What wood will create the look I want for my timber frame home? Which tree species is most durable to build with? How much will it cost? These are the most common questions we get asked by clients as they decide on the right timber for their home.
We previously wrote an article on the best type of wood to build a log home, you can read the article here. Timber frame and log homes are different, so wood selection may vary for each.
When it comes to building a timber frame home, you’ll want to consider three things: the type of wood, how the timber is processed, and what finished look you desire.
Here’s a step-by-step guide:
Most common wood species used for building a timber frame home
It all starts with the species of wood you decide to use. Timber frame homes can been made from a variety of wood species. Choosing the right type of wood comes down to personal preference, climate, structure, and price point.
Below is a rundown of the most common wood species used for building timber frames.
This is the strongest and hardest species of wood available. It’s commonly used in Europe and eastern Canada for building timber frames as it’s readily available. Oak timbers are becoming used less frequently due to increased difficulty in finding high quality pieces in suitable sizes
This is the most popular species of wood used in timber frame homes due to its strength and beauty. Most timber frames built in
western Canada and in B.C. are made with Douglas Fir. This wood gets a high grade for its structural strength, which makes it an engineer’s favourite to build with.
Western Red Cedar:
This is the premium choice for exposed timber homes since it can handle weather conditions better than any other species. One design consideration: Cedar is a softer and lighter wood, so beam sizes have to be larger compared to other species.
Pine and Spruce:
These are strong softwoods that are mostly used in eastern Canada. The name “softwood” does not mean that the wood is weak. In fact, softwood species (including Douglas Fir) are known for their structural strength and flexibility for design. Pine and spruce are some of the most economical varieties of timber available.
Deciding how the timbers are processed
How wood is processed isn’t actually related to which part of the tree that it comes from. Below are some options that you can mix and match to choose the best timber processing methods for your home’s needs.
Free of heart centers (FOH):
These timbers come without the center (or heart) of the tree trunk. This makes the timber more stable, straight, and more resilient to cracks, checking and twisting.
Boxed heart timbers are sawn or milled so that the center of a tree remains intact. These beams have more movement and are therefore more prone to cracking.
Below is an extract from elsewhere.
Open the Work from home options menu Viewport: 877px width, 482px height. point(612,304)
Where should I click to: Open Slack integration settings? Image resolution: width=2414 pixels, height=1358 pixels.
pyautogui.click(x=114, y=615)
When a tree is first cut it’s considered green. The wood has not been dried and its moisture content is high. This means the timbers will shrink over time, causing movement along the way. To ensure your home doesn’t shift or twist in the years to come, we don’t recommend that you use green timbers.
Kiln dried timbers:
Kiln drying is a process that carefully dries the wood at a very slow rate so that it doesn’t cause damage to the beams. Timbers that undergo kiln drying will typically have a consistent moisture content of 12-16%. The kiln drying process helps make the timber more stable, less likely to crack, and keeps shrinkage to a minimum.
Choosing the right finished look for your timber framed home
There are two main options for the finished look of your home: smooth and rustic. This breakdown will help you decide which finish matches your style.
If you want a modern and sleek look for your timber frame, you’ll want a smooth finish. All four sides of each beam will be planed, which results in a consistent size and shape. This is the ideal look that many timber frame home owners want.
A rustic look:
If you are looking for a more natural feel, you might want to consider a rustic look. These timbers are not planed, so they have more character and a more unprocessed appearance. This is also the more economical finishing option.
So, which wood is best for your timber frame home?
At the end of the day, selecting the right wood species, processing, and finishing comes down to your own personal style and budget. We encourage you to discuss these options with your designer or log home company. They may have valuable suggestions based on your location, climate, and the species of wood that they have readily available.